───── Fragmento de página

Pero es invitado a la corte para que pueda con su poesía consolar el ánimo del rey Saúl, apesadumbrado por la infidelidad a Dios y atormentado por un espíritu maligno. El hijo del rey, Jonatán, ha oído hablar de la valentía de este joven poeta que inventa sus propios instrumentos.
En la corte se convertirá en un guerrero. Da pruebas de valentía y de tener a Dios de su parte. El célebre episodio de la victoria contra Goliat representa la entrada en el número de los héroes del pueblo y de la corte. Durante diez años estará David al servicio del rey como soldado. La hija del rey, Mikal, se enamora de él y el rey se la concede a David en matrimonio. Entre tanto el pueblo empieza a preferir a David y murmura que él ha matado a más de diez mil filisteos, mientras que Saúl “sólo” a matado a mil. Esto, unido a otras cosas, hace que surja en Saúl la sombra de la envidia. Está abatido por el presentimiento del fin, que le ha sido preanunciado por el profeta Samuel. Después de las bodas, según un plan secreto de Saúl, David debe morir. Pero el plan es desbaratado por el amor de Mikal. David se ve sin embargo obligado al exilio y se separa de su querido amigo Jonatán.
El tiempo del exilio
El tiempo del exilio estará repleto de batallas, traiciones, hechizos, de nuevos y numerosos hijos, de emboscadas secretas para hacer comprender a Saúl que él no le odia, hasta el punto de perdonarle la vida dos veces.

──────────
───── Datos aportados

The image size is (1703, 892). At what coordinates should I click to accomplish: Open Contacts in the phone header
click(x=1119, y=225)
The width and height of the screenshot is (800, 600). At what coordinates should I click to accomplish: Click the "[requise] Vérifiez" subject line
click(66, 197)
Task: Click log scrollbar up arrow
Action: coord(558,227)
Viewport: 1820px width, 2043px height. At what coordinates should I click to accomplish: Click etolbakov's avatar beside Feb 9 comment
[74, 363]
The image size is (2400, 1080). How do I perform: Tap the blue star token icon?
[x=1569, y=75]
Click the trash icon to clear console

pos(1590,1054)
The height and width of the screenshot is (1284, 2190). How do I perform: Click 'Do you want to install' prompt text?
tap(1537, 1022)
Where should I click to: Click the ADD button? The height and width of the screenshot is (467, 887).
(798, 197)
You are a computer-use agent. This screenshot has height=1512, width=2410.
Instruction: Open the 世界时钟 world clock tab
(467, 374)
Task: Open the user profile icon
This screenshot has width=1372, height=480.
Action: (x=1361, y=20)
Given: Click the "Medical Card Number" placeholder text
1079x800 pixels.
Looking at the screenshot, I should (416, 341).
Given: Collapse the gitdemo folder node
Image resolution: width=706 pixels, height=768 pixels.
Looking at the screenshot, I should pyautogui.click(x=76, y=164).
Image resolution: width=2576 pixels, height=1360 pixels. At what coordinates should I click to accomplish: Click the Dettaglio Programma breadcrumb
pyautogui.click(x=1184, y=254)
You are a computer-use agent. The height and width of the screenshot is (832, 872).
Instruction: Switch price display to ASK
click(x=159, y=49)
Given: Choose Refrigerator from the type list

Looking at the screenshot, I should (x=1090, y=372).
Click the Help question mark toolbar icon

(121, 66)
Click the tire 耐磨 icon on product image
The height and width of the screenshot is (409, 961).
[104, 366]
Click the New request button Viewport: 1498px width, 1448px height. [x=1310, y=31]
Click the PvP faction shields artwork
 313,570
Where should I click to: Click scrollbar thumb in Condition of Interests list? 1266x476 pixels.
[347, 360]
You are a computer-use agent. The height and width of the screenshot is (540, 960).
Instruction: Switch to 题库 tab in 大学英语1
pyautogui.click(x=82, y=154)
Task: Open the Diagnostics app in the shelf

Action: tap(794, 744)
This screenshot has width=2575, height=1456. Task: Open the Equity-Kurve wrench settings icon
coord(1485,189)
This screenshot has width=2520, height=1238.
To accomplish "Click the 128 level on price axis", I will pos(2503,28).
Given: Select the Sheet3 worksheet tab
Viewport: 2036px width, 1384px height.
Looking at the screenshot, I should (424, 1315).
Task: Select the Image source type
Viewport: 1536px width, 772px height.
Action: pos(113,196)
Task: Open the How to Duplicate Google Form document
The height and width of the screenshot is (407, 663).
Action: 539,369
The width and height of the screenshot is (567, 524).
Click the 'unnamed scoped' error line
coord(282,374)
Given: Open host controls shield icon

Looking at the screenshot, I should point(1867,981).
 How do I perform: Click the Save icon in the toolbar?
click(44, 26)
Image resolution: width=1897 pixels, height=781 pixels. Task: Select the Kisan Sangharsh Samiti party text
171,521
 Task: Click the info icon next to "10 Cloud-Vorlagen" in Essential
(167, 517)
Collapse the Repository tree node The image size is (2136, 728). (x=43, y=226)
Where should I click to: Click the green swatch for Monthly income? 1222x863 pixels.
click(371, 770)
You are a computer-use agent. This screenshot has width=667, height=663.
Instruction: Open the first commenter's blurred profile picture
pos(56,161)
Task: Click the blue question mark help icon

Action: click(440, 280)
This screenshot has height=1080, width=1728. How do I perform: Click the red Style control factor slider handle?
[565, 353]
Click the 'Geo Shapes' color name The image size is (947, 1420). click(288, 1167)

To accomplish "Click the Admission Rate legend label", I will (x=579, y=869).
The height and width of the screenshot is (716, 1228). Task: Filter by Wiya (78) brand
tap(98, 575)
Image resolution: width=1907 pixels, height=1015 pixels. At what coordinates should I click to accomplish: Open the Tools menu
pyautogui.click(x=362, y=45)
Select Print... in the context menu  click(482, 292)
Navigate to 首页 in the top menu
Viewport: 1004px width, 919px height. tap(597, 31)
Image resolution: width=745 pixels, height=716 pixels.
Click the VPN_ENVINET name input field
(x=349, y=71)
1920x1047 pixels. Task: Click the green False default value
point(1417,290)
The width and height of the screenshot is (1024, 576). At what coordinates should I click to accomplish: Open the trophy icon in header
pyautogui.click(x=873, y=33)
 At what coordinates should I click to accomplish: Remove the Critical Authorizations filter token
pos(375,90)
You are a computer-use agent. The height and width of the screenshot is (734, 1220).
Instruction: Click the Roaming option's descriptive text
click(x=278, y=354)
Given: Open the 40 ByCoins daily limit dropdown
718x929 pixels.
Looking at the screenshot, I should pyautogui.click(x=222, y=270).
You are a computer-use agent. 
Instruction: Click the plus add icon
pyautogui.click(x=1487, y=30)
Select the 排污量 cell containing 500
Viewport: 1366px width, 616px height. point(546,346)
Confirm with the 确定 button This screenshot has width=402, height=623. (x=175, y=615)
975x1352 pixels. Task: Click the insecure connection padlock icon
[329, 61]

──────────

#### Retos
**A)** Transcribe el fragmento sobre David desde "Pero es invitado" hasta "sus propios instrumentos.", ambos incluidos.
**B)** Retoma el fragmento sobre David y continúalo a partir de su última oración.

#### Resultados
**A)**
Pero es invitado a la corte para que pueda con su poesía consolar el ánimo del rey Saúl, apesadumbrado por la infidelidad a Dios y atormentado por un espíritu maligno. El hijo del rey, Jonatán, ha oído hablar de la valentía de este joven poeta que inventa sus propios instrumentos.

**B)**
Los dos libros de Samuel en el Antiguo Testamento relatan este periodo cautivador. Mientras, Saúl vive su amargo declinar, abandonado progresivamente por “su” profeta, por Dios y por el pueblo. David, después de haber pasado algunos años en el exilio y d spués de haber llorado la muerte suicida de su rey Saúl al término de una batalla perdida y de Jonatán, puede ser rey. Él tiene consigo el Arca de la Alianza, que lleva finalmente a Jerusalén, la ciudad que establece como capital. En este momento sucede uno de los episodios más significativos. David avanza “danzando con todas sus fuerzas” ante el Arca, desnudo y contento. La primera mujer, Mikal, se siente contrariada por esto y le reprocha su indigno papel. Pero él le responde que ha bailado para Dios y no se preocupa del juicio de los conservadores como ella, sino del de su pueblo, que ama al Señor. La imagen del rey y poeta que baila permanecerá para siempre en la iconografía.
Su gratitud hacia Dios se pone de manifiesto en las grandes palabras de los Salmos y en las que pronuncia cuando entra en Jerusalén: “¿Quién soy yo, señor mío Yahveh, y qué mi casa, que me has traído hasta aquí? Y aun esto es poco a tus ojos, señor mío, Yahveh, que hablas también a la casa de tu siervo para el futuro lejano... Señor Yahveh. ¿Qué más podrá David añadir a estas palabras? Tú me tienes conocido, Señor Yahveh. Has realizado todas estas cosas grandes según tu palabra y tu corazón, para dárselo a conocer a tu siervo. Por eso eres grande, mi Señor Yahveh... ¿Qué otro pueblo hay en la tierra como tu pueblo Israel a quien un dios haya ido a rescatar para hacerle su pueblo, dándole renombre y haciendo en su favor grandes y terribles cosas...? Tú has constituido a tu pueblo Israel para que sea tu pueblo para siempre”.
El que pronuncia estas palabras es el mismo hombre que compuso el magnífico salmo 8. Habiendo entrado como rey en Jerusalén, David hace llamar al último descendiente de Saúl, el tullido y desgraciado Meribaal, único hijo de Jonatán que permanece con vida, y le invita a comer para siempre en su mesa. A pesar de las luchas y los odios, permanece en David el sentido de pertenencia a un pueblo, a su historia concreta.
Desde entonces David, aun creciendo en poder y prestigio, verá turbada su vida y su reino por aquello que le es más querido: los hijos y el amor.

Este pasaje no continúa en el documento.